SUPPLIED TEXT
# # #

CS254 Lecture 8 – Approximate Counting

Counting Problems

Today we describe counting problems and the class {{\bf \#P}} that they define, and we show that every counting problem {{\bf \#P}} can be approximately solved in randomized polynomial given access to an {{\bf NP}} oracle.

1. Counting Classes

[Note: we did not cover most of the material of this section in class.]

Recall that {R} is an NP-relation, if there is a polynomial time algorithm {A} such that {(x,y) \in R \Leftrightarrow A(x,y)=1} and there is a polynomial {p} such that {(x,y) \in R \Rightarrow |y| \leq p(|x|)}.

Definition 1 If {R} is an {{\bf NP}} relation, then {\#R} is the problem that, given {x}, asks how many {y} satisfy {(x,y) \in R}.

# # #

PROVIDED MATERIAL
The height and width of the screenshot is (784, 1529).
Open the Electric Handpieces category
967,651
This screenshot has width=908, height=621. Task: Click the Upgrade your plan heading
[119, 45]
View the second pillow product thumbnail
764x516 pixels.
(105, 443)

# # #

YOUR GOAL
Transcribe the lecture notes on approximate counting in full, with every character, symbol, and line break unchanged. Work only from the lecture notes on approximate counting.

OUTPUT
CS254 Lecture 8 – Approximate Counting

Counting Problems

Today we describe counting problems and the class {{\bf \#P}} that they define, and we show that every counting problem {{\bf \#P}} can be approximately solved in randomized polynomial given access to an {{\bf NP}} oracle.

1. Counting Classes

[Note: we did not cover most of the material of this section in class.]

Recall that {R} is an NP-relation, if there is a polynomial time algorithm {A} such that {(x,y) \in R \Leftrightarrow A(x,y)=1} and there is a polynomial {p} such that {(x,y) \in R \Rightarrow |y| \leq p(|x|)}.

Definition 1 If {R} is an {{\bf NP}} relation, then {\#R} is the problem that, given {x}, asks how many {y} satisfy {(x,y) \in R}.